• Data shown
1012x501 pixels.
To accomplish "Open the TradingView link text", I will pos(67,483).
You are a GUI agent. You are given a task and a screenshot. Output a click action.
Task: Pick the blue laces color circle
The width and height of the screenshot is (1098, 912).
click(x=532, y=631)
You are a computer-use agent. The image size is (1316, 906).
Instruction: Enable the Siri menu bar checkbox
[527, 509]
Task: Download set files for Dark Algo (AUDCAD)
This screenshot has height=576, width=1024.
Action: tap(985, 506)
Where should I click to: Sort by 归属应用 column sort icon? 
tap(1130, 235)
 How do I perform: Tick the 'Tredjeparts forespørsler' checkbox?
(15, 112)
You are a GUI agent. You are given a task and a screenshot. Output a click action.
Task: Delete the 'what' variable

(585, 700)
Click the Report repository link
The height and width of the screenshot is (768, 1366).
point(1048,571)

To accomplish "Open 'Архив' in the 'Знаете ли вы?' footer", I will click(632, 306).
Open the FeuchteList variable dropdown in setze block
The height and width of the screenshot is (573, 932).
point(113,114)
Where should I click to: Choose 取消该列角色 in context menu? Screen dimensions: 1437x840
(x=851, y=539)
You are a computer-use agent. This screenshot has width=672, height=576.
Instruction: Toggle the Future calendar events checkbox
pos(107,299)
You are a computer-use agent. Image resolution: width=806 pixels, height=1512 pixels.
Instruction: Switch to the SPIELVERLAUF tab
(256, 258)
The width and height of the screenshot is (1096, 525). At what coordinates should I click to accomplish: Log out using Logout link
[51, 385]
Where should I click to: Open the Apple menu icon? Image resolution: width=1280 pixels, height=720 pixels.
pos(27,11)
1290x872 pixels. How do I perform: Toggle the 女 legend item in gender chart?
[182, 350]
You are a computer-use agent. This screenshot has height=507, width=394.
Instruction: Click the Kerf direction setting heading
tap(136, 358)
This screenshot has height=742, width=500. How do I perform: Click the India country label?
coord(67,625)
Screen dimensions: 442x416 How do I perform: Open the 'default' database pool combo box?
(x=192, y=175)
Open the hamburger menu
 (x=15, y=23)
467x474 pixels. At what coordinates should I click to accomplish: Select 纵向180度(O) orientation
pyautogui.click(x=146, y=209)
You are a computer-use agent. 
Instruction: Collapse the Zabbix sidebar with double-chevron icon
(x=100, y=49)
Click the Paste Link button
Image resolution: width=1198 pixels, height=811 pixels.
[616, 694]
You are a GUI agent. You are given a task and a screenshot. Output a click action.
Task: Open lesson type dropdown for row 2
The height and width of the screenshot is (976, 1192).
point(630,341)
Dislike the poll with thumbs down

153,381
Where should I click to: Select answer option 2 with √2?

• Goal of the exercise
Filter the material above down to the lines that hold the word "computer".

• Task solution
You are a computer-use agent. The image size is (1316, 906).
You are a computer-use agent. This screenshot has width=672, height=576.
You are a computer-use agent. Image resolution: width=806 pixels, height=1512 pixels.
You are a computer-use agent. This screenshot has height=507, width=394.
You are a computer-use agent. 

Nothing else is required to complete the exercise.